Cette dis­tinc­tion vient à mon sens récom­pen­ser l’approche trans­ver­sale adop­tée par LX Avo­cats. L’innovation s’inscrit en effet dans une stra­té­gie plus glo­bale, mue par un seul objec­tif : tou­jours mieux répondre aux enjeux ren­con­trés par nos clients.

Pre­nons un exemple : LX Avo­cats s’est asso­cié à implid (acteur majeur du chiffre, du droit et du conseil aux entre­prises) dans le cadre une joint-ven­ture autour de l’activité de com­mis­saires de jus­tice (ex-huis­siers de jus­tice), qui nous per­met désor­mais de pro­po­ser à nos clients un ser­vice sans cou­ture, de l’assignation à l’exécution de la déci­sion.

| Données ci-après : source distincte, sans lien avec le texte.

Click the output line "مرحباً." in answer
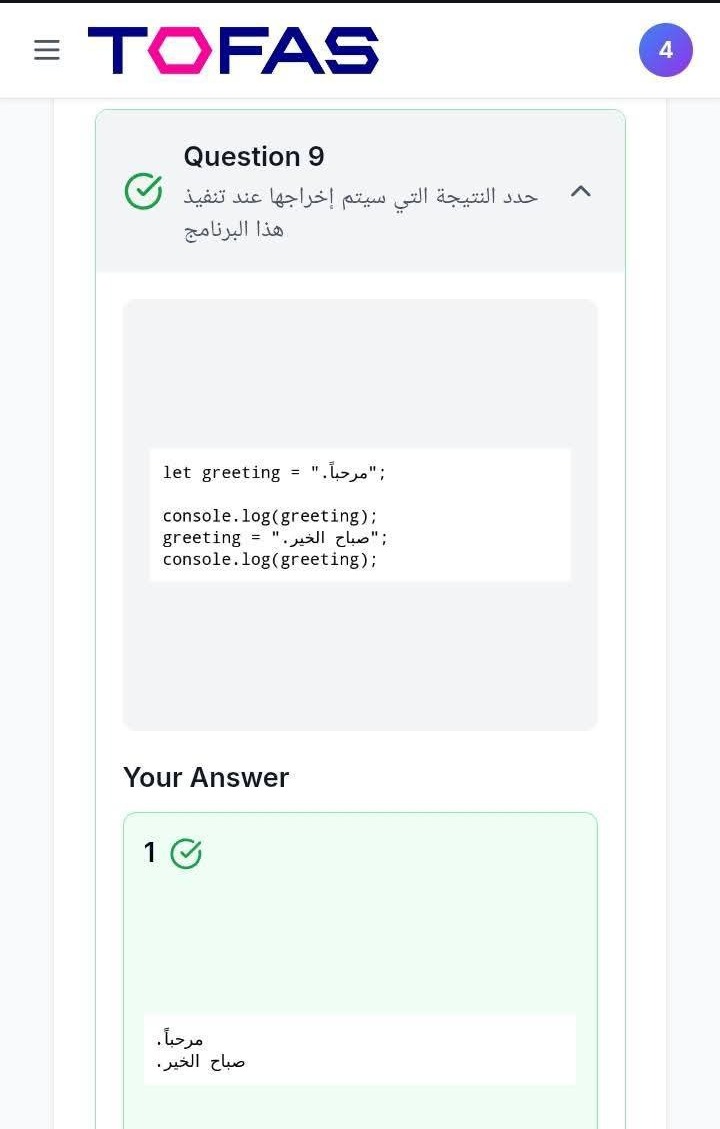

Cette inter­pro­fes­sion­na­li­té juri­dique unique en son genre est une autre forme d’innovation : en conju­guant les exper­tises com­plé­men­taires de deux pro­fes­sions, elle par­ti­cipe à la trans­for­ma­tion posi­tive du droit au ser­vice du justiciable.

En résu­mé, la tech­no­lo­gie n’est qu’une des nom­breuses dimen­sions, néces­saire mais pas suf­fi­sante, de l’innovation juri­dique : elle doit être consi­dé­rée avant tout comme un outil au ser­vice d’un pro­jet plus glo­bal de trans­for­ma­tion de la pra­tique du droit, afin de tou­jours mieux l’aligner aux attentes de nos clients.